The tour starts at University Square, site of the popular Student Prison and the impressive
Alte Aula, the ancient lecture hall of Heidelberg University. Here Mark Twain attended
lectures as a guest, and in A Tramp Abroad he described with wit and wonder the distinctly
formal character of the classroom relations between students and professors at a German
university. The Alte Aula, a Heidelberg landmark, is still in regular use by the University for
important lectures, presentations, and concerts.

Much livelier was student life in the legendary Student Prison. The colorful prison walls,
decorated by the inmates who had the good fortune to be incarcerated there, are proof that
ingenuity knew no bounds when you wanted to be a VIP in your own cell.
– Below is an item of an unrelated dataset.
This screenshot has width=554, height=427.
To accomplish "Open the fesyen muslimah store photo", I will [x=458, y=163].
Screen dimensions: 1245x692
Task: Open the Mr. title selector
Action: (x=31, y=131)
On the Old Bridge we enjoy the incomparable view of the castle, the Neckar river, and the
panorama of Heidelberg. Mark Twain’s famous raft trip down the Neckar and its connection
to Huckleberry Finn are brought to life. One rainy night, Mark Twain crossed the Neckar and
experienced the Castle Illumination, annually held three times a summer. The fireworks
displays that Mark Twain witnessed are still as stunning as he described them:

„Several vast sheaves of varicolored rockets were vomited skyward out of the black throats
of the castle towers, accompanied by a thundering crash of sound, and instantly every detail
of the prodigious ruin stood revealed against the mountain-side and glowing with an almost
intolerable splendor of fire and color. For some little time the whole building was a blinding
crimson mass, the towers continued to spout thick columns of rockets aloft, and overhead
the sky was radiant with arrowy bolts which clove their way to the zenith, paused, curved
gracefully downward, then burst into brilliant fountain sprays of richly colored sparks.“

Where did Mark Twain stay in Heidelberg? Why did he choose this town for his extended
stay in Germany? How did he cope with the complexity of the German language? Finally,
how did Samuel Langhorne Clemens arrive at the pen name of Mark Twain? Every answer
adds a dimension to our knowledge of the person and the myth that surrounds him.